→ **Assigned task**
Extract precisely the lines that run from the line containing "Task: Click the Aave V3/V4 box" to the end of the records below, with both ends included and pictures omitted.

════════════════

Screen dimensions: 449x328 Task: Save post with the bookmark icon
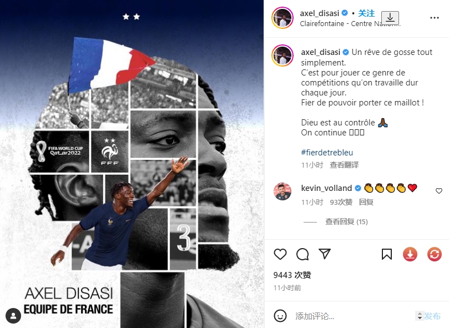(387, 254)
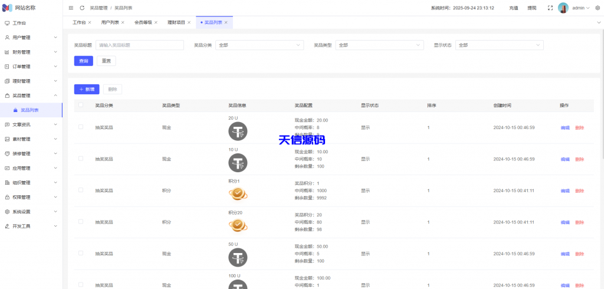Toggle the sidebar collapse hamburger icon

tap(71, 8)
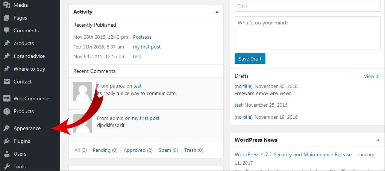385x171 pixels.
Task: Click the Plugins plug icon
Action: (x=6, y=141)
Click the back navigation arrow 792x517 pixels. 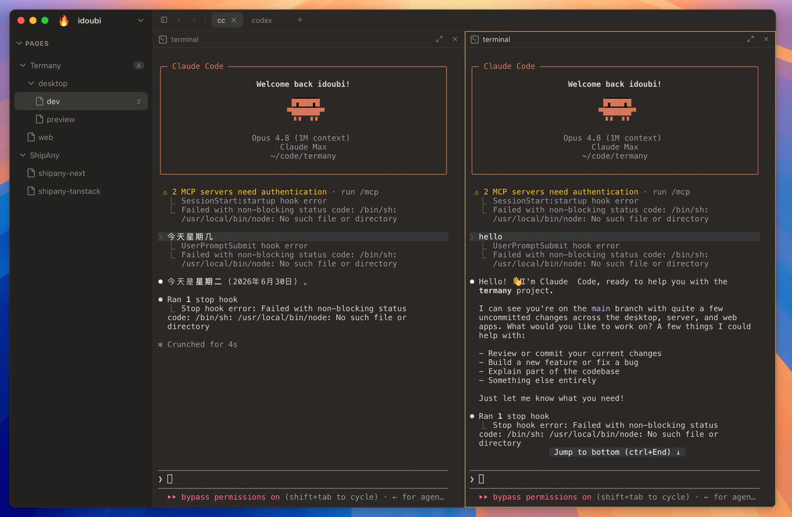(x=179, y=20)
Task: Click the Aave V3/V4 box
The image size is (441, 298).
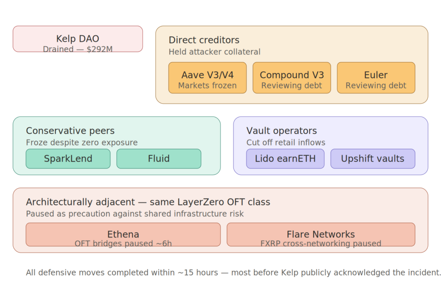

════════════════

→ **Output below**
Task: Click the Aave V3/V4 box
The image size is (441, 298).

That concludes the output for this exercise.